Hi,

I need to build a  server using MDT system which log on as local administrator during the build. then I need to move the server from a staging OU to the APP OUT during the automatic build process. I know I have to run it with another admin account that has rights to do so in AD.

I log on to the server with the required admin account and manually execute the script and it worked fine.  However, when create a run command line sequence in MDT and specify it to run with the same admin account then it failed

the error is: Operating System deployement did not complete successfully.....

Litetouch deployement failed, Return Code = *2417467259 0x80004005

Failed to run the action: Move server to AppName OU

Incorrect function. (erro:00000001'Source:Windows)

The execution of the group (task sequence) has failed and the execution has been aborted.

an action failed

Operation aborted (Erro:90004004;Source:windows)

....

Last line is is Error Task Sequence manager failed to execute task sequence. Code 0x80004005

the code below:

$servername = "$env:COMPUTERNAME"

$targetOU = "OU=APPName, OU=Application,OU=Servers, DC=XYX,DC=ABC,DC=DEF"

$serverDistinguishedName = (Get-ADComputer $servername).DistinguishedName

Move-ADObject $serverDistinguishedName -TargetPath $targetOU 

so I am thinking of instead of specify MDT to run the script with admin account, why not use Move-ADObject with -credential parameter.

however, I don't know how to do that.  could you please assist?

is it possible to do the above task with one line?  ie. get the computer name then move it to a selected OU using a specify admin account and password that has rights to do so in AD?

thank you very much for your help in advance.

Regard,

Betrai



Hi Betrai,

it sure is possible to shorten that script or to specify credentials

Get-ADComputer $env:COMPUTERNAME | Move-ADObject -TargetPath "OU=APPName,OU=Application,OU=Servers,DC=XYX,DC=ABC,DC=DEF" -Credential $Cred

Now for this to work, you'd need to have previously created a credentials variable. Interactively, you can do this like this:

$Cred = Get-Credential

If you must use full automation and are set on providing the Password in clear text (very bad idea usually), you can do this like this:

$Cred = New-Object System.Management.Automation.PSCredential("UserName", $SecureStringPassword)

I'm not going to tell you how to create a SecureString-Password, however a little google use will tell you without difficulty. 

Rather, I'd ask myself:

Can't I grant the current user permission to do this?

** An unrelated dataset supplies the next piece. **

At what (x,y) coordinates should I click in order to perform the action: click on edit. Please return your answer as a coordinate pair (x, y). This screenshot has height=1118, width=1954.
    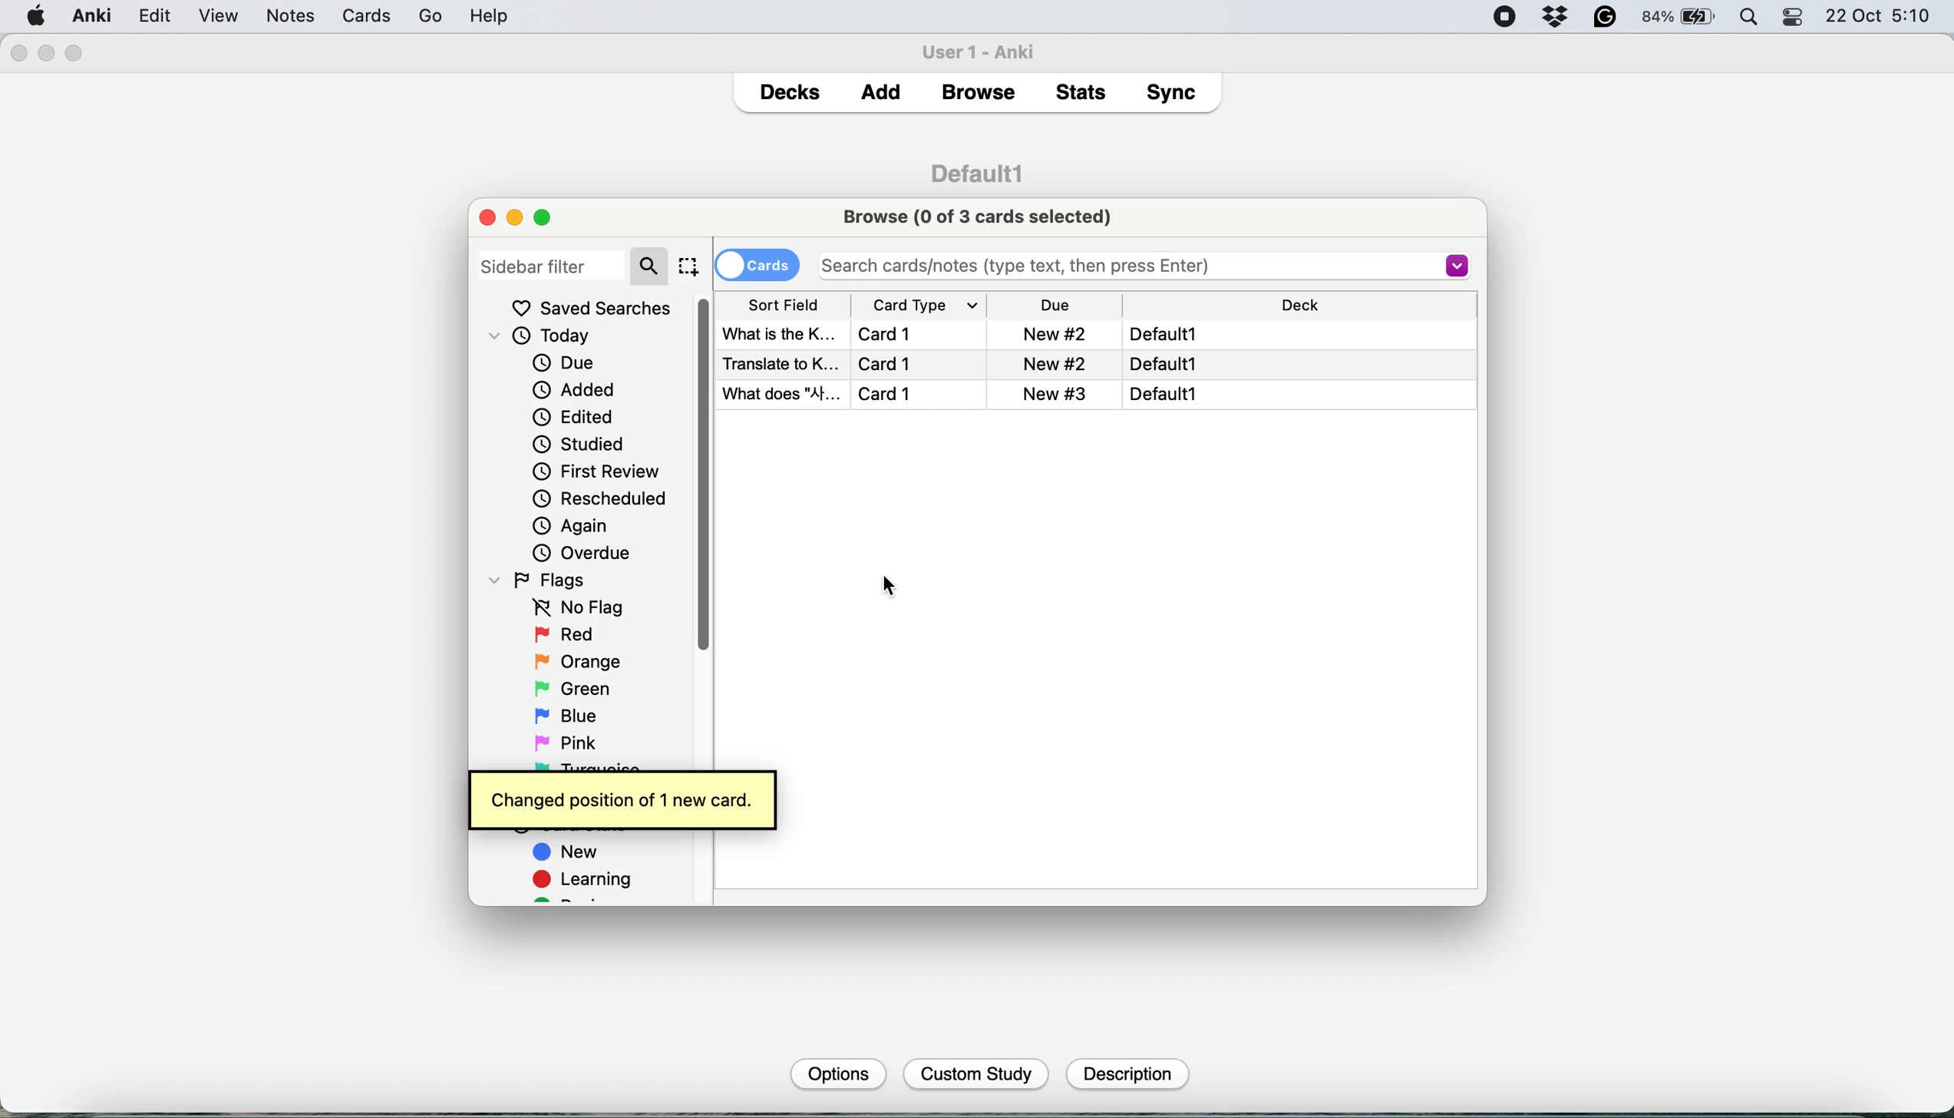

Well, so long as it is a domain account ('System' from a domain joined computer is a domain account), you can.

Cheers,
Fred

First of all you have to check the ActiveDirectory Module exists on the Machine. Also If you are not in PowerShell v3 then you have to Import-Module before using it.
I think you are on PowerShell v3 & the Module is there, as you tell it works when you interactively run the Script.

Now When you move the Computer to another OU then the Script needs to run with an account which has privileges to do this.

Why don't you set the Task Sequence command activity to use the Account credentials which has the permission to move the Machine to the OU in AD ?

You can use Move-ADObject with -credential parameter but for that you will have to hard code your password in the Script, which is not advised.

Hi,

thank you for you very quick response. it's very much appreciated.

@DexterPOSH, yes, that exactly what was doing. :" set the Task Sequence command activity to use the Account credentials which has the permission to move the Machine to the OU in AD" and it failed with the above mentioned error.

that is why I tested the script by logging on locally to the server with that service account I use in the MDT task sequence, right click on the script and select run with powershell and it worked fine.

@Fred, yes, I instructed MDT to install roles and feature for the active directory module.

I am trying DexterPOSH suggestion ie. use MDT task sequence with admin account but it doesn't work therefore I try to use it with the -credential and yes, it is not a very safe way as it will have that password.

just wonder what I did wrong with my MDT task sequence.  apparently it is not so obvious as MDT task sequence is very black and white. you enter the userid and type in the password and save it.

I will try it again both ways to see which one works best.

thank you very much again for your helps.

Betrai

This should be posted in the deployment forum as MDT has facilities for doing this without AD module as part of the join.

thanks. I will post it to the deployment forum.